On the algorithmic side, grandstanding by IBM and other tech giants around the idea of “explainable AI” is nothing but virtue signaling that has no basis in reality. I am not aware, for instance, of any place where IBM has laid bare the inner workings of Watson — how do those algorithms work? Why do they make the recommendations/predictions they do?

There are two issues with the idea of explainable AI. One is a definition: What do we mean by explainability? What do we want to know? The algorithms or statistical models used? How learning has changed parameters throughout time? What a model looked like for a certain prediction? A cause-consequence relationship with human-intelligible concepts?

Each of these entail different levels of complexity. Some of them are pretty easy — someone had to design the algorithms and data models so they know what they used and why. What these models are, is also pretty transparent. In fact, one of the refreshing facets of the current AI wave is that most of the advancements are made in peer-reviewed papers — open and available to everyone.

What these models mean, however, is a different story. How these models change and how they work for a specific prediction can be checked, but what they mean is unintelligible for most of us. It would be like buying an iPad that had a label on the back explaining how a microprocessor and touchscreen works — good luck! And then, adding the layer of addressing human-intelligible causal relationships, well that’s a whole different problem.

Part of the advantage of some of the current approaches (most notably deep learning), is that the model identifies (some) relevant variables that are better than the ones we can define, so part of the reason why their performance is better relates to that very complexity that is hard to explain because the system identifies variables and relationships that humans have not identified or articulated. If we could, we would program it and call it software.

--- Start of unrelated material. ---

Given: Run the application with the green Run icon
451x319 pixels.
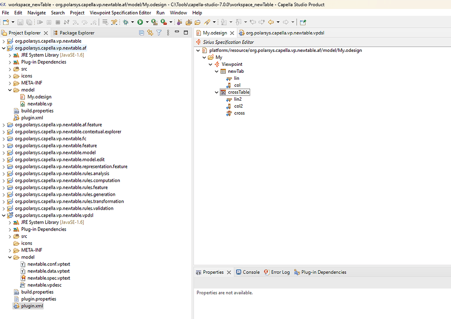Looking at the screenshot, I should (x=140, y=22).
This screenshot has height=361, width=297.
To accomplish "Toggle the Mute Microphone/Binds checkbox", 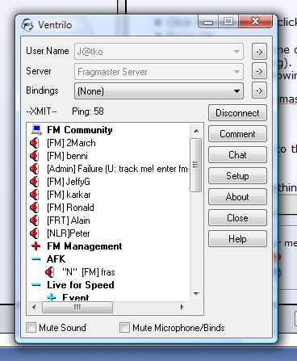I will click(x=124, y=328).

The second overarching factor when considering explainable AI is assessing the trade-offs of “true explainable and transparent AI.” Currently there is a trade-off in some tasks between performance and explainability, in addition to business ramifications. If all the inner workings of an AI-powered platform were publicly available, then intellectual property as a differentiator is gone.

Imagine if a startup created a proprietary AI system, for instance, and was compelled to explain exactly how it worked, to the point of laying it all out — it would be akin to asking that a company disclose its source code. If the IP had any value, the company would be finished soon after it hit “send.” That’s why, generally, a push for those requirements favor incumbents that have big budgets and dominance in the market and would stifle innovation in the startup ecosystem.

Please don’t misread this to mean that I’m in favor of “black box” AI. Companies should be transparent about their data and offer an explanation about their AI systems to those who are interested, but we need to think about the societal implications of what that is, both in terms of what we can do and what business environment we create. I am all for open source, and transparency, and see AI as a transformative technology with a positive impact. By putting such a premium on transparency, we are setting a very high burden for what amounts to an infant but high-potential industry.